(PROBLEM STATEMENT)
Below is some data. Retype exactly the lines starting at the one with "Click the search magnifier in the filter box" and ending at the one with "Task: Download the ROSÉ & Bruno Mars APT. row".

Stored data
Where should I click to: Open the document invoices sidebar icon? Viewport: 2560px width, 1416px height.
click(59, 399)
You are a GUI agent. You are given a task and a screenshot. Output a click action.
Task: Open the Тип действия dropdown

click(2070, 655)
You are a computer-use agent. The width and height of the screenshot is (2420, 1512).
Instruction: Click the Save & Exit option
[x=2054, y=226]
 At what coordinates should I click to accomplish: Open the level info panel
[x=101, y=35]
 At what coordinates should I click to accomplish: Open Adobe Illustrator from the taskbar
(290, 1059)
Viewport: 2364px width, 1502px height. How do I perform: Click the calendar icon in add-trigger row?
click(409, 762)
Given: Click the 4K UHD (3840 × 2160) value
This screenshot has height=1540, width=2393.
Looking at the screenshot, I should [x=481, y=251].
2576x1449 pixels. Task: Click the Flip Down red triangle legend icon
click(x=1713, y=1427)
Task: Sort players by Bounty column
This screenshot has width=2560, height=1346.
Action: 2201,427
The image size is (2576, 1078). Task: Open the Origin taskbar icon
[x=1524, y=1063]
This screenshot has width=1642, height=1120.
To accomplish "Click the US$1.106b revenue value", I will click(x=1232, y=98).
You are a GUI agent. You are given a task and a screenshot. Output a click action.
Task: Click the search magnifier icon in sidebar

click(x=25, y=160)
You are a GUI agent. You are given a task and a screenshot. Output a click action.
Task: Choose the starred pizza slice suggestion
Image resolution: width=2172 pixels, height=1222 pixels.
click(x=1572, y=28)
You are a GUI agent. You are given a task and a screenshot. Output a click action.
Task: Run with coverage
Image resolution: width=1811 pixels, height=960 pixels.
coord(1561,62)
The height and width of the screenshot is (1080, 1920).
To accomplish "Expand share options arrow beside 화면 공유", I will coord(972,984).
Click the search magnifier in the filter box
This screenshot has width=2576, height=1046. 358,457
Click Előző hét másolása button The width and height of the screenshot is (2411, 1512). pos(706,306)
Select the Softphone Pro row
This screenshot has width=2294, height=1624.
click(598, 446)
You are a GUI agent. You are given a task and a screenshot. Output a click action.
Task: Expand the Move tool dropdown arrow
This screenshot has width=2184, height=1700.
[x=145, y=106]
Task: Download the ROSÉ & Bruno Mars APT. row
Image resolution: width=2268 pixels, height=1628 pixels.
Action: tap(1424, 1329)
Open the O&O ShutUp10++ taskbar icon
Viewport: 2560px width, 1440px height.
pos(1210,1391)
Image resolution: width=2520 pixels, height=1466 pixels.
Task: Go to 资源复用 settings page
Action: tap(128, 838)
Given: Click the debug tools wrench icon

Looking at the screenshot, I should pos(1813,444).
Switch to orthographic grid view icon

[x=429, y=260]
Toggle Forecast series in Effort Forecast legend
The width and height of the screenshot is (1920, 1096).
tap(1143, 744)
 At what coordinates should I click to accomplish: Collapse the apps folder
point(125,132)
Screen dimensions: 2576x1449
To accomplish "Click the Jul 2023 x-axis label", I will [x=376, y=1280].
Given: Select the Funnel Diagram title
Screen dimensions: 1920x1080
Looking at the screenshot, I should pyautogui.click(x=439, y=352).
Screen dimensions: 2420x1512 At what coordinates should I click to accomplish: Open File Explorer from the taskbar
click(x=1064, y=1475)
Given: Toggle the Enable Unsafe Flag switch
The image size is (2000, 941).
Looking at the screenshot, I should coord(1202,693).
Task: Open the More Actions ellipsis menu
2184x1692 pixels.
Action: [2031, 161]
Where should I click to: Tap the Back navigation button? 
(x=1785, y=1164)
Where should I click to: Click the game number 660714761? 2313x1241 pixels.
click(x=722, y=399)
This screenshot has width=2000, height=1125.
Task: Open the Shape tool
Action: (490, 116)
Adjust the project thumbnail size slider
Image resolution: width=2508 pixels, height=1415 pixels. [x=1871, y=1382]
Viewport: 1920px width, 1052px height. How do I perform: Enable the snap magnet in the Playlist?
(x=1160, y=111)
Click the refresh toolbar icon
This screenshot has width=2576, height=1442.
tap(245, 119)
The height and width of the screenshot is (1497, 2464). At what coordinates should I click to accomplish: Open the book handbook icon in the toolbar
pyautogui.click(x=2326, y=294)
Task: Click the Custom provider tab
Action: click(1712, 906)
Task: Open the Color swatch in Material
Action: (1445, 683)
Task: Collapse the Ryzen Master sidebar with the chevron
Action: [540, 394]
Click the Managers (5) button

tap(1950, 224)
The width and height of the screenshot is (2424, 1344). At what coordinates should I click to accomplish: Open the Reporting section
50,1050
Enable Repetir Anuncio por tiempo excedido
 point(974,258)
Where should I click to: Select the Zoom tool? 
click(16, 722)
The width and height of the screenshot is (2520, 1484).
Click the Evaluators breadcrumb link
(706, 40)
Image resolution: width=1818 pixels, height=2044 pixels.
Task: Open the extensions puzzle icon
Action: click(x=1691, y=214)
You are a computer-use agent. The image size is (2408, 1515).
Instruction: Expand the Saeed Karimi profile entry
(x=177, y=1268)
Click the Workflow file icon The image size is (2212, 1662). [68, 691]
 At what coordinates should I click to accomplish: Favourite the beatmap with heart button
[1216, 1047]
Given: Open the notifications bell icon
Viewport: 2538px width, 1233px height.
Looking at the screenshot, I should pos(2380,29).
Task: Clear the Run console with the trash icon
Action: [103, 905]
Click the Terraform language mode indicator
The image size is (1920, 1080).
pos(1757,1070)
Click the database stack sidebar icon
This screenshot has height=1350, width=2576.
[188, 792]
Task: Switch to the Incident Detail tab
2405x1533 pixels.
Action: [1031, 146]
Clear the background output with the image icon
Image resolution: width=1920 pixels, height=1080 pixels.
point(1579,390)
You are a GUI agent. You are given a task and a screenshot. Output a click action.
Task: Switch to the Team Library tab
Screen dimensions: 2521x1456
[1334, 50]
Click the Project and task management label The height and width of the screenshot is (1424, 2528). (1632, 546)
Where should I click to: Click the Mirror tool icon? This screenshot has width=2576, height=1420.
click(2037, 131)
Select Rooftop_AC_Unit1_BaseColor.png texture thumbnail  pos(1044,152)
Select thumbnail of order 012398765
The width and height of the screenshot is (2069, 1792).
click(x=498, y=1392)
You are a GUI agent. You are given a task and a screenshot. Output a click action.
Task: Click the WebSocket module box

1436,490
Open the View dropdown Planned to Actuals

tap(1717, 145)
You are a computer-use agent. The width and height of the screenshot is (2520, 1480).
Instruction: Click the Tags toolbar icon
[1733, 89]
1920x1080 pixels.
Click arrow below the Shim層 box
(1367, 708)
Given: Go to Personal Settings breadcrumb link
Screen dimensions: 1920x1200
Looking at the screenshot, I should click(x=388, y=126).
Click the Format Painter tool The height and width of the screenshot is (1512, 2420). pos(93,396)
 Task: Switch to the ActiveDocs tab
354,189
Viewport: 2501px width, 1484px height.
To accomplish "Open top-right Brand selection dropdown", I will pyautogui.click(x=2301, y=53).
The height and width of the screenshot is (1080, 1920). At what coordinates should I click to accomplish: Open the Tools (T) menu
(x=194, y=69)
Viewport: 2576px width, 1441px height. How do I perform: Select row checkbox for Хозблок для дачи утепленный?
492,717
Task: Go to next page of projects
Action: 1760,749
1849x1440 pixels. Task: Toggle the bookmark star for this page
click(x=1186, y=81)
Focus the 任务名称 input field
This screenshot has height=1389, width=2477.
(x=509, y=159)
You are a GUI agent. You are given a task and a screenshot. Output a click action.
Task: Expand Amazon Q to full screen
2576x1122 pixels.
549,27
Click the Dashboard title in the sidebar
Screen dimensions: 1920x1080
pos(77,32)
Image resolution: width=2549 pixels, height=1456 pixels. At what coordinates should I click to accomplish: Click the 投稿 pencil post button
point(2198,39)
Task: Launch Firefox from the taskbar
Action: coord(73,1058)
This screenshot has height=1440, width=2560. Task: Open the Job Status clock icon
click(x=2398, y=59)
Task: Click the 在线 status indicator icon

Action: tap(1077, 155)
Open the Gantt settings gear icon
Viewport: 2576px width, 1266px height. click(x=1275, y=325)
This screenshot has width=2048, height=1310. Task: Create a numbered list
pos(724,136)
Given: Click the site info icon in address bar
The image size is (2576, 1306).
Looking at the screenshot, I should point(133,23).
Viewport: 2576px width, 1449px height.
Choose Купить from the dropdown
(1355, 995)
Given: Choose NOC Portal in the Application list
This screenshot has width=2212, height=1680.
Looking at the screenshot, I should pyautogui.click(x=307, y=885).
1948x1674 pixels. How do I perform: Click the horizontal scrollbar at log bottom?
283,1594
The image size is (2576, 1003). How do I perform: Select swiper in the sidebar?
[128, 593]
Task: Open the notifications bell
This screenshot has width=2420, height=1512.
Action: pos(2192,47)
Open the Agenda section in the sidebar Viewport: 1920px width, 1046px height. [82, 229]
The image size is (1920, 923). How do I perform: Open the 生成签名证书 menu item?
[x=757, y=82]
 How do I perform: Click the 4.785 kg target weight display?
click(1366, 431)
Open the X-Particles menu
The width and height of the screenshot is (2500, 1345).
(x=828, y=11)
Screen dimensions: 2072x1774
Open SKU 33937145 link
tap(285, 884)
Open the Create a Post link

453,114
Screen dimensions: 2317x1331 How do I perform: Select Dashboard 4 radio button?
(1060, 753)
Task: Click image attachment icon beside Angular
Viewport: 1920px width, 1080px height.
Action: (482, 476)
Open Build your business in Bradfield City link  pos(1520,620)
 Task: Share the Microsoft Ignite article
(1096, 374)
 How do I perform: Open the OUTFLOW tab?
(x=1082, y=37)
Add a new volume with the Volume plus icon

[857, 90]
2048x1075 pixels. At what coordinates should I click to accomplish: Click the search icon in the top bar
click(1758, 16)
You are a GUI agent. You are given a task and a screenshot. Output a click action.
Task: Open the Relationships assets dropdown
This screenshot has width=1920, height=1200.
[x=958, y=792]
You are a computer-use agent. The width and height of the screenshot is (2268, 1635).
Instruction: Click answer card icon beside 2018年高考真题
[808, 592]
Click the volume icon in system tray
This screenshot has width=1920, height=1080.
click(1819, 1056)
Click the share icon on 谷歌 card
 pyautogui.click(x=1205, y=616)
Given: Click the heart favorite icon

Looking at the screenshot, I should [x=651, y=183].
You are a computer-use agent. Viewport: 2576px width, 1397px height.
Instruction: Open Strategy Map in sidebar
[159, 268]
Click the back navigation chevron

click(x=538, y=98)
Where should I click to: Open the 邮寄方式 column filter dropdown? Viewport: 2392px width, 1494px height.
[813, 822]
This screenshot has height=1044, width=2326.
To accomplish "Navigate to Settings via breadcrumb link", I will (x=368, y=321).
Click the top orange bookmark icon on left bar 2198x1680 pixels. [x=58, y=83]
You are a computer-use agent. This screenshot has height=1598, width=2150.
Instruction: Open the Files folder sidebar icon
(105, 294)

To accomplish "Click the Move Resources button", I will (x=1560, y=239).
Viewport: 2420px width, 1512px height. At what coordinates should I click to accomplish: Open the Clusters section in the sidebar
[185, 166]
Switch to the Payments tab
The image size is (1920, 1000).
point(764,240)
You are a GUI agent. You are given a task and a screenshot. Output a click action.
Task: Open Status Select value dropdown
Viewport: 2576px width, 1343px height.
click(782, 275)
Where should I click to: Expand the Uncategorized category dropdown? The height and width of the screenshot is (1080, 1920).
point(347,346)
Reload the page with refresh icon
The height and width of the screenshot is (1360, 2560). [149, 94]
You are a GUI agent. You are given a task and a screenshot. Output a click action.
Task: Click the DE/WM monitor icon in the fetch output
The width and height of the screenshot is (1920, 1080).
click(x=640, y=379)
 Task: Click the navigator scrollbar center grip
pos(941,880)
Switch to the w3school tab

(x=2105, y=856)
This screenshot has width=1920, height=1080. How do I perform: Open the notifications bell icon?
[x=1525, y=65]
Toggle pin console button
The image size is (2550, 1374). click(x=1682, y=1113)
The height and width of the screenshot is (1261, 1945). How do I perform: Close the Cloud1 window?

(WRITTEN REPLY)
Click the search magnifier in the filter box
This screenshot has width=2576, height=1046. 358,457
Click Előző hét másolása button The width and height of the screenshot is (2411, 1512). pos(706,306)
Select the Softphone Pro row
This screenshot has width=2294, height=1624.
click(598, 446)
You are a GUI agent. You are given a task and a screenshot. Output a click action.
Task: Expand the Move tool dropdown arrow
This screenshot has width=2184, height=1700.
[x=145, y=106]
Task: Download the ROSÉ & Bruno Mars APT. row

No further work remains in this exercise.